Exercise directions
Count the lines in the records below that contain the string "dropdown", treating uppercase and lowercase as different. Reply with the number alone.

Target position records
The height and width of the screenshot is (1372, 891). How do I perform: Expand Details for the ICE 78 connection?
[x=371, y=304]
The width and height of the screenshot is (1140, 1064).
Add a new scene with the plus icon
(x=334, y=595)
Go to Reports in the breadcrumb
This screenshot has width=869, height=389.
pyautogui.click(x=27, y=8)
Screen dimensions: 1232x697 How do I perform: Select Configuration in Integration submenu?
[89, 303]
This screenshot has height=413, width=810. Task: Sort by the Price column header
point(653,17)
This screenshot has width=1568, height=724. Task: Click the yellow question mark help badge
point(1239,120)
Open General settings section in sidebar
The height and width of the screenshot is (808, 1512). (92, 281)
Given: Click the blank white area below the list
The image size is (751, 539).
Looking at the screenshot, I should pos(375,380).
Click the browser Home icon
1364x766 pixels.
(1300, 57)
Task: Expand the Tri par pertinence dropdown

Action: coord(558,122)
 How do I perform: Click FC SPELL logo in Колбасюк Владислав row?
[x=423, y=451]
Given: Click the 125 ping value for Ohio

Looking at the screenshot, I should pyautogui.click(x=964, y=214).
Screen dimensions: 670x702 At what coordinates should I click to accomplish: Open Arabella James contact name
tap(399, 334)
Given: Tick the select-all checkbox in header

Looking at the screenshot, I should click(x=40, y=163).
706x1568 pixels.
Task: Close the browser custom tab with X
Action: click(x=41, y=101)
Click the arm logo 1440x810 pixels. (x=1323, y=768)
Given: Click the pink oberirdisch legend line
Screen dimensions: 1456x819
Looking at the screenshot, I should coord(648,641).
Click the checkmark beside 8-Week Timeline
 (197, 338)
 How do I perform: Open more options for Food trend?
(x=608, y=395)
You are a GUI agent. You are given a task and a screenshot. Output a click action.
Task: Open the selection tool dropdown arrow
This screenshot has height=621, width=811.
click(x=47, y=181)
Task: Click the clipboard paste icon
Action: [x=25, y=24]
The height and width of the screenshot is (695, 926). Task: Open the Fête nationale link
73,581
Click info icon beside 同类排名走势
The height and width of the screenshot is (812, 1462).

Exercise result
2